▶ What is being asked
All of the data that follows needs to be printed again, exactly as it reads.

▶ The data
========

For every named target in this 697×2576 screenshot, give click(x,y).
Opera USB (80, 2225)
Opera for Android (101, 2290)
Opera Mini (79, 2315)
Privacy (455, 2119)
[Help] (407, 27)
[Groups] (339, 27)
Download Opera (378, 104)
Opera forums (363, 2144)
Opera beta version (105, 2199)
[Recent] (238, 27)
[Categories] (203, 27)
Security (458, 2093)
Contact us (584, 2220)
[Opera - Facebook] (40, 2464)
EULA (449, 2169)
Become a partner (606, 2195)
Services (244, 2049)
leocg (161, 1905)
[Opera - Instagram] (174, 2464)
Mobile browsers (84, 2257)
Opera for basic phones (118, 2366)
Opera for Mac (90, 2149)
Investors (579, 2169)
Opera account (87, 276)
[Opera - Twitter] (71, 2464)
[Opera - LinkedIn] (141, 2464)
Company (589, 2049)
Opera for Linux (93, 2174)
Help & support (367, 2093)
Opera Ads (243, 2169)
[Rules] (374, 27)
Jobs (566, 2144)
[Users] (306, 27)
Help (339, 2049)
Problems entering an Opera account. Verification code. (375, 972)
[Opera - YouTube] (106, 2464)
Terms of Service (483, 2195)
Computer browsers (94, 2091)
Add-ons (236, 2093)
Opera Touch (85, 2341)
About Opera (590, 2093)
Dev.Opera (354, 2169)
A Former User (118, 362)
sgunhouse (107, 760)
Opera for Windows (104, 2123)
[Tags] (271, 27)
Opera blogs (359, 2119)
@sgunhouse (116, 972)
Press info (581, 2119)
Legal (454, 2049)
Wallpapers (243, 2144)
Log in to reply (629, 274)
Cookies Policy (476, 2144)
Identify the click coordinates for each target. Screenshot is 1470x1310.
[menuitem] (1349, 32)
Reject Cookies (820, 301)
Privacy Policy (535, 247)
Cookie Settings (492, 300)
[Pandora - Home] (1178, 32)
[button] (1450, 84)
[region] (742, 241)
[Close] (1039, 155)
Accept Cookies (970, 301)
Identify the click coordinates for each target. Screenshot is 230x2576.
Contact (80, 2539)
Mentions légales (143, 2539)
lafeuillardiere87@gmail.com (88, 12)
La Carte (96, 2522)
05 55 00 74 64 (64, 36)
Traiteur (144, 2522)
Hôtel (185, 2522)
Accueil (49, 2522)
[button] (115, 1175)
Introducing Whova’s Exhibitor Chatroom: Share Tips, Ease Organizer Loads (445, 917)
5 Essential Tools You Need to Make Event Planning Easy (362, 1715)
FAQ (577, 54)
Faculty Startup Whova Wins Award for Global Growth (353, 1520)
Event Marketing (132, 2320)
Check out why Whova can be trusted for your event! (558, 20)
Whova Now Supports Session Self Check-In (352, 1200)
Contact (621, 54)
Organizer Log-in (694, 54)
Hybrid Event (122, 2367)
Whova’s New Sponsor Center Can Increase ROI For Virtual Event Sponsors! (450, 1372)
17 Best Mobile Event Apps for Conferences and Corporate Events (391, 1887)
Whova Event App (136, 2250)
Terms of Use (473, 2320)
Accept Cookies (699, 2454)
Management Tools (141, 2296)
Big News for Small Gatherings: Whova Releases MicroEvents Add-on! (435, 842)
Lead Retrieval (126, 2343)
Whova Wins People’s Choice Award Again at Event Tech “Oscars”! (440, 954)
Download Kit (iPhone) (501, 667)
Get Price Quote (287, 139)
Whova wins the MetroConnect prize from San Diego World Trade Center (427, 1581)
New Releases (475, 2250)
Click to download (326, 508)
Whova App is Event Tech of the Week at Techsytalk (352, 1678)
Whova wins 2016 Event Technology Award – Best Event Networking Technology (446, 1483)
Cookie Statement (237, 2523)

========

▶ Result
For every named target in this 697×2576 screenshot, give click(x,y).
Opera USB (80, 2225)
Opera for Android (101, 2290)
Opera Mini (79, 2315)
Privacy (455, 2119)
[Help] (407, 27)
[Groups] (339, 27)
Download Opera (378, 104)
Opera forums (363, 2144)
Opera beta version (105, 2199)
[Recent] (238, 27)
[Categories] (203, 27)
Security (458, 2093)
Contact us (584, 2220)
[Opera - Facebook] (40, 2464)
EULA (449, 2169)
Become a partner (606, 2195)
Services (244, 2049)
leocg (161, 1905)
[Opera - Instagram] (174, 2464)
Mobile browsers (84, 2257)
Opera for basic phones (118, 2366)
Opera for Mac (90, 2149)
Investors (579, 2169)
Opera account (87, 276)
[Opera - Twitter] (71, 2464)
[Opera - LinkedIn] (141, 2464)
Company (589, 2049)
Opera for Linux (93, 2174)
Help & support (367, 2093)
Opera Ads (243, 2169)
[Rules] (374, 27)
Jobs (566, 2144)
[Users] (306, 27)
Help (339, 2049)
Problems entering an Opera account. Verification code. (375, 972)
[Opera - YouTube] (106, 2464)
Terms of Service (483, 2195)
Computer browsers (94, 2091)
Add-ons (236, 2093)
Opera Touch (85, 2341)
About Opera (590, 2093)
Dev.Opera (354, 2169)
A Former User (118, 362)
sgunhouse (107, 760)
Opera for Windows (104, 2123)
[Tags] (271, 27)
Opera blogs (359, 2119)
@sgunhouse (116, 972)
Press info (581, 2119)
Legal (454, 2049)
Wallpapers (243, 2144)
Log in to reply (629, 274)
Cookies Policy (476, 2144)
Identify the click coordinates for each target. Screenshot is 1470x1310.
[menuitem] (1349, 32)
Reject Cookies (820, 301)
Privacy Policy (535, 247)
Cookie Settings (492, 300)
[Pandora - Home] (1178, 32)
[button] (1450, 84)
[region] (742, 241)
[Close] (1039, 155)
Accept Cookies (970, 301)
Identify the click coordinates for each target. Screenshot is 230x2576.
Contact (80, 2539)
Mentions légales (143, 2539)
lafeuillardiere87@gmail.com (88, 12)
La Carte (96, 2522)
05 55 00 74 64 (64, 36)
Traiteur (144, 2522)
Hôtel (185, 2522)
Accueil (49, 2522)
[button] (115, 1175)
Introducing Whova’s Exhibitor Chatroom: Share Tips, Ease Organizer Loads (445, 917)
5 Essential Tools You Need to Make Event Planning Easy (362, 1715)
FAQ (577, 54)
Faculty Startup Whova Wins Award for Global Growth (353, 1520)
Event Marketing (132, 2320)
Check out why Whova can be trusted for your event! (558, 20)
Whova Now Supports Session Self Check-In (352, 1200)
Contact (621, 54)
Organizer Log-in (694, 54)
Hybrid Event (122, 2367)
Whova’s New Sponsor Center Can Increase ROI For Virtual Event Sponsors! (450, 1372)
17 Best Mobile Event Apps for Conferences and Corporate Events (391, 1887)
Whova Event App (136, 2250)
Terms of Use (473, 2320)
Accept Cookies (699, 2454)
Management Tools (141, 2296)
Big News for Small Gatherings: Whova Releases MicroEvents Add-on! (435, 842)
Lead Retrieval (126, 2343)
Whova Wins People’s Choice Award Again at Event Tech “Oscars”! (440, 954)
Download Kit (iPhone) (501, 667)
Get Price Quote (287, 139)
Whova wins the MetroConnect prize from San Diego World Trade Center (427, 1581)
New Releases (475, 2250)
Click to download (326, 508)
Whova App is Event Tech of the Week at Techsytalk (352, 1678)
Whova wins 2016 Event Technology Award – Best Event Networking Technology (446, 1483)
Cookie Statement (237, 2523)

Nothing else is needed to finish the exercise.